→ EXCERPTED PASSAGE
Tie-2/Ang-1 signaling activates β1-integrin and N-cadherin in LSK-Tie2+ cells and promotes hematopoietic stem cell (HSC) interactions with extracellular matrix and its cellular components. Ang-1 promotes quiescence of HSC in vivo. This quiescence or slow cell cycling of HSCs induced by Tie-2/Ang-1 signaling contributes to the maintenance of long-term repopulating ability of HSC and the protection of the HSC compartment from various cellular stresses. Tie-2/Ang-1 signaling plays a critical role in the HSC that is required for the long-term maintenance and survival of HSC in bone marrow. In the endosteum, Tie-2/Ang-1 signaling is predominantly expressed by osteoblastic cells. [8] Although which specific TIE receptors mediate signals downstream of angiogenesis stimulation is highly contested, it is clear that TIE-2 is capable of activation as a result of binding angiopoietins.

→ TASK REQUIREMENTS
Extract word for word the portion of the passage on Tie-2/Ang-1 signaling that begins at the words "Tie-2/Ang-1 signaling activates" and stops after "of binding angiopoietins.". The data that follow bear no relation to the passage on Tie-2/Ang-1 signaling.

→ STORED DATA
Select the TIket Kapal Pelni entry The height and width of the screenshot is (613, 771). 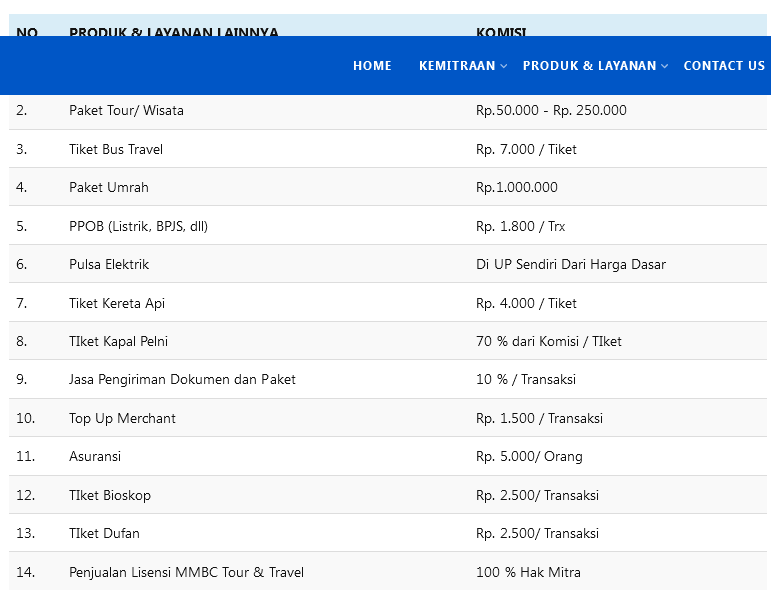118,342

→ EXERCISE OUTPUT
Tie-2/Ang-1 signaling activates β1-integrin and N-cadherin in LSK-Tie2+ cells and promotes hematopoietic stem cell (HSC) interactions with extracellular matrix and its cellular components. Ang-1 promotes quiescence of HSC in vivo. This quiescence or slow cell cycling of HSCs induced by Tie-2/Ang-1 signaling contributes to the maintenance of long-term repopulating ability of HSC and the protection of the HSC compartment from various cellular stresses. Tie-2/Ang-1 signaling plays a critical role in the HSC that is required for the long-term maintenance and survival of HSC in bone marrow. In the endosteum, Tie-2/Ang-1 signaling is predominantly expressed by osteoblastic cells. [8] Although which specific TIE receptors mediate signals downstream of angiogenesis stimulation is highly contested, it is clear that TIE-2 is capable of activation as a result of binding angiopoietins.